One of the interesting things about being somewhat proficient at “building stuff” is that people naturally assume I’m also good at anything mechanical, like, say, fixing cars. (And also that I like watching sports… as if that somehow equates with getting shit done around the farm. It does not.) Let me relieve you of both of those delusions. I do not have the attention-span to watch sports, and framing a house is not even close tuning a carburetor or whatever-the-hell kind of stuff you do to those things. (I don’t even know what a carburetor does, but I assume it carbureates shit, so… yeah.)
Here’s the truth… I’m not even necessarily a good “builder” the way master tradesman are. I don’t possess the patience, attention to detail, or ability to ever find a damned pencil when I need one to legitimately be a master a this craft. At the core, I am a problem solver. And, even better, a problem solver with a stubborn streak. I started out building or fixing things through the sheer force of my will, and after doing it enough times I’ve amassed enough knowledge to do it right more times than I do it wrong when it comes to houses.
When it comes to vehicles, I am a complete novice.

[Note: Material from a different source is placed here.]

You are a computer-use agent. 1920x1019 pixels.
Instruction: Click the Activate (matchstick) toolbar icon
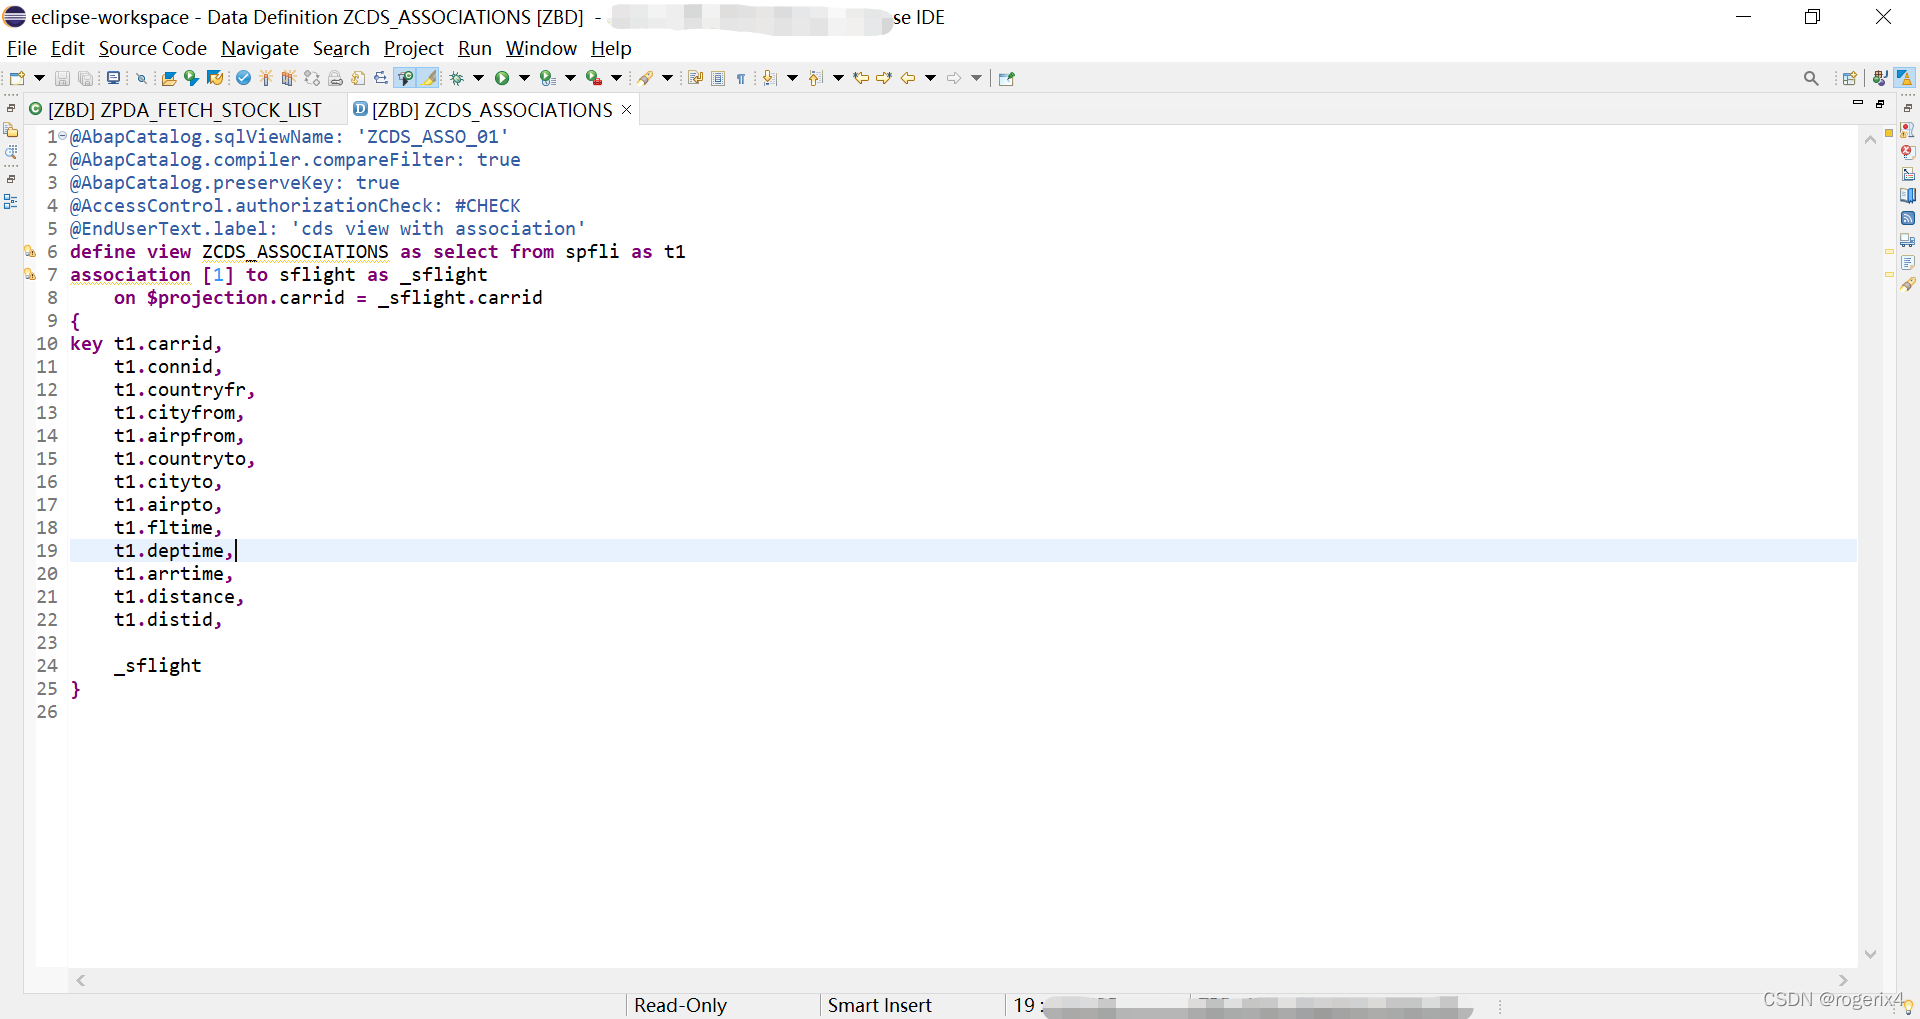(265, 78)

And yet, I own this beast:
Let me sum up my vehicular knowledge for you:
- Don’t put gasoline in your diesel truck.
- (Thanks to my grandpa) Plug the engine block heater in when it’s cold. but don’t leave it plugged in or you will have an effing expensive electric bill.
- (Thanks to the comments this post.) Diesel trucks do not have spark plugs, they have glow plugs. Which I actually referred to as “glow rods” when talking to my father last week and I actually heard him blink seventeen times over the phone before he corrected me. Plugs. They are glow plugs. Got it, Dad.
However, I love learning new things and being self-sufficient–and I now own a 20 year old truck–which means that I’m about to get a crash course in being a mechanic.
Lesson 1: Broken Tailgate Hinge
This actually isn’t anything that even relates to the engine, but it seemed like a good place to cut my teeth on truck-fixing skills. When I bought the F250, it had a broken tailgate hinge which made loading and unloading materials into the back of the truck an awkward affair.
It’s supposed to look like this…
I did a little googleing and decided this was the kind of thing I could handle on my own… after all, it was basically just removing a couple of bolts and replacing a hinge, right?
Yeeaaaah... that’s what I thought.
Turns out this was basically waging war on twenty years of rust and stubbornness.
So, as I understood it, I just needed to remove the tailgate by unhooking the supports and lifting it off the hinges…
First of all, the tools they use to construct and then disassemble automobiles are entirely different than the tools they use to construct and then disassemble houses. Which means I tried to half-ass this project on Saturday, and then finally gave in on Sunday and asked my neighbor if he had bits I could borrow. (One of the 1000 awesome things about my neighbors is that they have the same amount of auto-tools as I have house-tools.)
Let me tell you about the number of ways I tried to remove these stubborn bolts. Oh, actually? Let me show you.
I tried pushing…
I tried oils, and magic, and heating the damn things with a blowtorch…
I also tried enlisting at least one Nugget who seemed eager to help…
After all of that, what actually worked was using a piece of metal tubing to add some additional leverage to the allen wrench…
While it was hailing on me…
True story. And god bless the person who invented hoodies. Thanks, October.
I’ll admit, long before this, I actually legitimately thought removing these rusted-on bolts was a lost cause. That’s right, I believed in “can’t”. I’m still not sure what compelled me to keep at it, other than that I figured at least if I stripped the bolts out I’d know that I’d done every possible thing I could to fix this on my own.
And then a miraculous thing happened…
The bolts turned.
Yes, guys, that’s the big thing that happens in this post– and maybe, sometimes, in life–the bolts turned. And I was able to replace the old hinge with the new one.
And then I put the tailgate back on…
And it worked!
I actually fixed something on my truck!
It wasn’t mechanical, or overly complicated, but I’ll tell you what I know after a decade of DIY… this is where it starts.
With a simple thing that was broken, and now it isn’t. Because I fixed it.
And next time I’ll fix something bigger, and I’ll know more. And later I’ll fix another thing, and in the end I’ll be a girl who builds houses and can fix her old diesel truck too.
(I actually drove off into the sunset to meet some friends for dinner a movie after this.)